Although the automotive industry is rapidly shifting to electric cars, Hybrid Electric Vehicles (HEVs) – with both an electric motor and an internal combustion engine – will still dominate for the next half century. Increasing their efficiency remains crucial to reducing emissions, and a key issue is optimising the dynamics of so-called “engine knock” caused by the spontaneous ignition of unburned fuel during the engine cycle. While some knock is good for combustion efficiency, frequent knock causes both increased emissions and serious cylinder damage.
Methods to minimise these issues have tried to exert engine control through statistical feedback, using experiments to quantify the probability distribution of knock events and how it varies with engine control parameters, and then using feed-back to move the engine towards optimal states. But collecting data through experiments incurs significant expenses, and researchers have therefore turned instead to knock simulators. These work to predict the knock behaviour under different parameter settings either by A) simulating the actually engine physics, or B) building a stochastic map from the engine inputs to the probability distribution of the knock intensity.
In a new paper, LML External Fellow Jiancang Zhuang and colleagues explore a limitation of both of these approaches, stemming from their assumption that the data is single Gaussian, which means these methods can only represent a highly restricted family of statistical outcomes.

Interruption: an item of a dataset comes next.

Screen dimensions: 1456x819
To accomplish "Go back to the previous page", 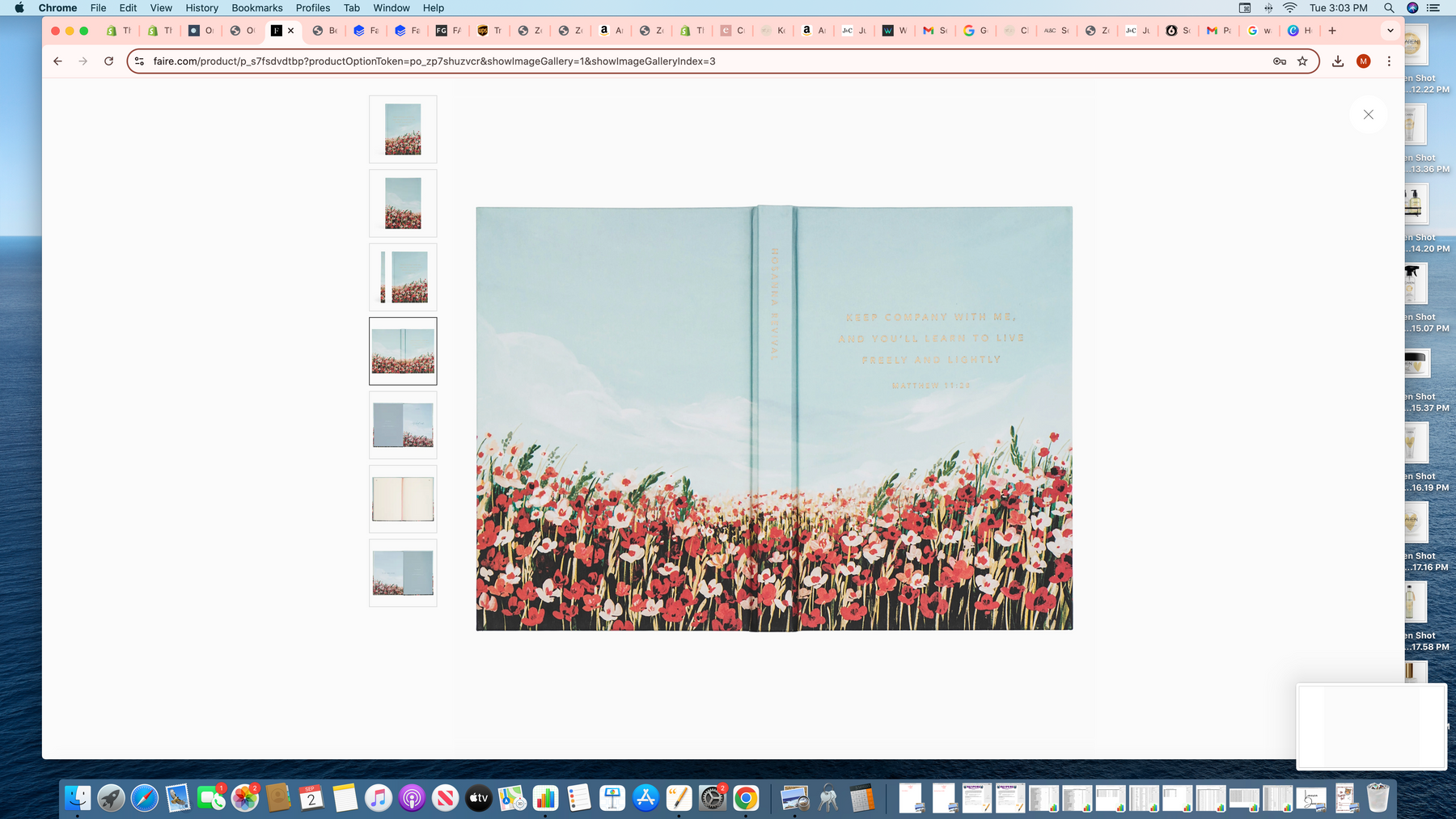I will point(57,61).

As an alternative, the authors propose a different statistical simulator based on the so-called Mixture Density Network (MDN) – a kind of neural network which can be trained to link input and output data. After training, this network applied effectively approximates the function from input signal to the knock intensity distribution. Zhuang and colleagues go on to evaluate the proposed method and conform that it outperforms standard models in generating synthetic data with a closer probability distribution to the real experimental data and in obtaining a closer relationship to the actual engine performance data. As the method has validated accuracy and low computation burden, it should be useful for practical industrial applications.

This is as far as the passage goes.